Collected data
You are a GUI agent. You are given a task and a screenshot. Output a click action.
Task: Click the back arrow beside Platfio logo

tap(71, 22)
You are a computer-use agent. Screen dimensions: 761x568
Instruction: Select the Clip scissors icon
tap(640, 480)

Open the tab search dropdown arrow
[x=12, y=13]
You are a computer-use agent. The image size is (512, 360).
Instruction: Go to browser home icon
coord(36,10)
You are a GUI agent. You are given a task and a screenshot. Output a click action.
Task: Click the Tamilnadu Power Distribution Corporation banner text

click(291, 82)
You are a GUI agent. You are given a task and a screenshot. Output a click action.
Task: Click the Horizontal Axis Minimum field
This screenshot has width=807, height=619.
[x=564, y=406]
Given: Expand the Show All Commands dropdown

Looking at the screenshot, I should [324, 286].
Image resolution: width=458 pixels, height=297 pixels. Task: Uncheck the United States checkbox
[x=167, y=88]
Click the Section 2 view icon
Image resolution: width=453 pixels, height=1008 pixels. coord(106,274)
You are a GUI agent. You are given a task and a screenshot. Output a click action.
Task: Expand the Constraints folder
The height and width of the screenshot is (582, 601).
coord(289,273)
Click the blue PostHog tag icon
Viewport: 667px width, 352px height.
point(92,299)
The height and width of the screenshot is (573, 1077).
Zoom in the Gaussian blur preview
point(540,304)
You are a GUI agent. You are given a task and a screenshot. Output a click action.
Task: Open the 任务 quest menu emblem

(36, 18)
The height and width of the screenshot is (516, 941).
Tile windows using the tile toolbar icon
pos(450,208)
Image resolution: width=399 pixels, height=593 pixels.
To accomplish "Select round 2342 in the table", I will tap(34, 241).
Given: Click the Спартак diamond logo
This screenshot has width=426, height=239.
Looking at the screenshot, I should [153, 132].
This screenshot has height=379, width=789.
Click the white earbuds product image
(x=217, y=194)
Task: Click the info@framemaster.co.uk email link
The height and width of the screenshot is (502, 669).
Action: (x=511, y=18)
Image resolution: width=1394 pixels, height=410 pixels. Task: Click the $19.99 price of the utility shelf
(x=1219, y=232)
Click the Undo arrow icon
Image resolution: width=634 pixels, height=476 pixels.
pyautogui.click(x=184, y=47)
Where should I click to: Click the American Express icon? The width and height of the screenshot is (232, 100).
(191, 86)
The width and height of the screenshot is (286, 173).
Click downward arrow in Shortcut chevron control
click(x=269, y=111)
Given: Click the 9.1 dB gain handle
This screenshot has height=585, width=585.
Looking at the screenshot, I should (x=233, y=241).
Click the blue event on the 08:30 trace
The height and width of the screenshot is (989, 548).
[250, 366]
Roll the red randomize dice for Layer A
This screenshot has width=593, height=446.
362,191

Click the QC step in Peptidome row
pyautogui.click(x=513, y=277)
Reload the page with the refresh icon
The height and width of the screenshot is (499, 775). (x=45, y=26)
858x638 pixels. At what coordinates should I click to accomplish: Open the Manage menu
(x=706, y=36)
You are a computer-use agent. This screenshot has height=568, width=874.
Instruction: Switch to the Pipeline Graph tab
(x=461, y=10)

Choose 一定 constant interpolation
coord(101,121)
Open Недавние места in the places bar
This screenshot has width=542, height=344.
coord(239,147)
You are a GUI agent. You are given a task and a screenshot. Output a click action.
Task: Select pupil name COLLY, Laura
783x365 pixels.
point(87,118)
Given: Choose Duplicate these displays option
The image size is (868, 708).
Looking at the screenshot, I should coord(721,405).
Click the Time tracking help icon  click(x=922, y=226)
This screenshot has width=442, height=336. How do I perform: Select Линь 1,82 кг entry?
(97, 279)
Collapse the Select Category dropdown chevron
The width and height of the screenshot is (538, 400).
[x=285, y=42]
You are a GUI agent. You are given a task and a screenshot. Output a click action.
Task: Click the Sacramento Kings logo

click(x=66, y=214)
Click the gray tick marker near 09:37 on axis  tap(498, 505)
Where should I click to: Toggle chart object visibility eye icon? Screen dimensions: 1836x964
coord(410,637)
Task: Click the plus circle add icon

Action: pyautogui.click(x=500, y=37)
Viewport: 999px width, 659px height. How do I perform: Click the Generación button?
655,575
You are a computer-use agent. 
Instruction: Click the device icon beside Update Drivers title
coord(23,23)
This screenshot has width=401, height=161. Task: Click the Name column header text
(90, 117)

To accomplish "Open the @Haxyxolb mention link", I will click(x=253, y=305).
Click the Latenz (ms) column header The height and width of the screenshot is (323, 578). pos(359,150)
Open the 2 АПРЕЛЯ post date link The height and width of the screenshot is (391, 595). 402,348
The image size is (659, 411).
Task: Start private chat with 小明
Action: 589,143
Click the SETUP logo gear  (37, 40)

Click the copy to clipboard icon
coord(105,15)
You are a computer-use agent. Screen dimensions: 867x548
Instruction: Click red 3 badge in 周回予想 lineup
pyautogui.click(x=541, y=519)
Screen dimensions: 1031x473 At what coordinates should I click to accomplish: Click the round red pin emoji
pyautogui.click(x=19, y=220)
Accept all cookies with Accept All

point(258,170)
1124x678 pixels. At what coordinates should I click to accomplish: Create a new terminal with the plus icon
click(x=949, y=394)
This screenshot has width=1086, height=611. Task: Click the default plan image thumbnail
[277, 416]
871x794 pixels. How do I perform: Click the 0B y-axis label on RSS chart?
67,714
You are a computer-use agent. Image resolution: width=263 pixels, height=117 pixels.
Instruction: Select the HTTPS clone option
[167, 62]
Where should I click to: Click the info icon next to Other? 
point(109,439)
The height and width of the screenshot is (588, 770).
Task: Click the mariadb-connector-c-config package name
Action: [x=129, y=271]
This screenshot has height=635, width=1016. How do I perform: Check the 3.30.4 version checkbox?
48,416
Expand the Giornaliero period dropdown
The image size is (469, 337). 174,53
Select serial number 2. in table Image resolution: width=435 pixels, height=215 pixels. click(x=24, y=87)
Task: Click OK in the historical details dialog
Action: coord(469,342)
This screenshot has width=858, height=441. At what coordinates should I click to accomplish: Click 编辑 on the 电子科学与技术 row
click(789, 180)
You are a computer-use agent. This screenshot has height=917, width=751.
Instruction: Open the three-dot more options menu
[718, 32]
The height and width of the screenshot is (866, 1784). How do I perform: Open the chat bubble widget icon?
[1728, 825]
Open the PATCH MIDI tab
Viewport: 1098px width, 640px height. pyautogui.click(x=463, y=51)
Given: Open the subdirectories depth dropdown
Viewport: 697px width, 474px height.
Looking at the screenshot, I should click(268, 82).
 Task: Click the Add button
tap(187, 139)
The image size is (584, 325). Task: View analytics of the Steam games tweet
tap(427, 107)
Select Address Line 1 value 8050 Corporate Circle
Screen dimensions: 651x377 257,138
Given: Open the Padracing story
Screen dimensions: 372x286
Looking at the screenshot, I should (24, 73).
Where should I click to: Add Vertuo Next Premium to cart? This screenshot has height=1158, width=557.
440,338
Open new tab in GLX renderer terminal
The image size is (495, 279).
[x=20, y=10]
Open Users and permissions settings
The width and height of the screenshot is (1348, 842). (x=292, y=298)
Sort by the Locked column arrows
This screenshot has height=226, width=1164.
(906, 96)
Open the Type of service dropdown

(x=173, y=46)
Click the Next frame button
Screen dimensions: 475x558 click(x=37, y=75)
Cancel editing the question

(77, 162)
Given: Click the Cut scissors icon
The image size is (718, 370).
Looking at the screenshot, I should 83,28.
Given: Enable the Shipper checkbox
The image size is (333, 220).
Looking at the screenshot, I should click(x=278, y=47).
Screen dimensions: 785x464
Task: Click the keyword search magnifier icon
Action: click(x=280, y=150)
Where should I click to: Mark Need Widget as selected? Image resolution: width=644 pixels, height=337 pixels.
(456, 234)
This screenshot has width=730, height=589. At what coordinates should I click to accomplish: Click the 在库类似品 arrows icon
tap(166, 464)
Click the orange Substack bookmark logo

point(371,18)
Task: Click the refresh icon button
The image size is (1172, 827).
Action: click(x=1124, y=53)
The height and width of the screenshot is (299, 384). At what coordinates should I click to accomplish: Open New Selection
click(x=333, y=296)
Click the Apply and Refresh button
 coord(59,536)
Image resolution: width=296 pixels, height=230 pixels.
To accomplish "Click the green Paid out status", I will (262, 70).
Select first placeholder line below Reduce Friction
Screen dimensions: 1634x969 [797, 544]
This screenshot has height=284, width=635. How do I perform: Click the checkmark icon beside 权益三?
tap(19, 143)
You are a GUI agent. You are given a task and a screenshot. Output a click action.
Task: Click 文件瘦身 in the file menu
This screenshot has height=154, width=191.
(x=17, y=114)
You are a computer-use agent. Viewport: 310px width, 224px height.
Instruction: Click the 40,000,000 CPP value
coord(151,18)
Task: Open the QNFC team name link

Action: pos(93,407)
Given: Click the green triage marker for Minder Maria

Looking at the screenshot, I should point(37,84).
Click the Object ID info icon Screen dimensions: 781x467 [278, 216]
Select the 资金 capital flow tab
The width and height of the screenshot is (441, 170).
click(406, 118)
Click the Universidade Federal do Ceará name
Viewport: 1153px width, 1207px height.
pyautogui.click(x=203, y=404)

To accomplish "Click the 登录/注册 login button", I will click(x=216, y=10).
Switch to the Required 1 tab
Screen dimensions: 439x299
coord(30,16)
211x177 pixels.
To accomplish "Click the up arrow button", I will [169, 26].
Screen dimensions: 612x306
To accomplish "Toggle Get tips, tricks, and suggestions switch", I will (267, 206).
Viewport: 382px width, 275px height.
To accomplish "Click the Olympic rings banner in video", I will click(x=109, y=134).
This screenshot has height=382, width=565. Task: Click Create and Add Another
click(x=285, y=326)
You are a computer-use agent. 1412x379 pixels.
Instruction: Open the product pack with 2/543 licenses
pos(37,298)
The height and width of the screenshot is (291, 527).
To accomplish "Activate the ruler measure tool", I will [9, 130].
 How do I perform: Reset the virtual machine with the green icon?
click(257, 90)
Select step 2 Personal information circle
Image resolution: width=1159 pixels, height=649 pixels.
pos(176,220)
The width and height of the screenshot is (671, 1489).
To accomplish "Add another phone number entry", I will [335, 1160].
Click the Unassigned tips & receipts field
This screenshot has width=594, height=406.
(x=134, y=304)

**Your task:**
Above are the entries; repeat their lines exactly, from the first through the one that contains "Task: Expand the Constraints folder".

**Finished task:**
You are a GUI agent. You are given a task and a screenshot. Output a click action.
Task: Click the back arrow beside Platfio logo

tap(71, 22)
You are a computer-use agent. Screen dimensions: 761x568
Instruction: Select the Clip scissors icon
tap(640, 480)

Open the tab search dropdown arrow
[x=12, y=13]
You are a computer-use agent. The image size is (512, 360).
Instruction: Go to browser home icon
coord(36,10)
You are a GUI agent. You are given a task and a screenshot. Output a click action.
Task: Click the Tamilnadu Power Distribution Corporation banner text

click(291, 82)
You are a GUI agent. You are given a task and a screenshot. Output a click action.
Task: Click the Horizontal Axis Minimum field
This screenshot has width=807, height=619.
[x=564, y=406]
Given: Expand the Show All Commands dropdown

Looking at the screenshot, I should [324, 286].
Image resolution: width=458 pixels, height=297 pixels. Task: Uncheck the United States checkbox
[x=167, y=88]
Click the Section 2 view icon
Image resolution: width=453 pixels, height=1008 pixels. coord(106,274)
You are a GUI agent. You are given a task and a screenshot. Output a click action.
Task: Expand the Constraints folder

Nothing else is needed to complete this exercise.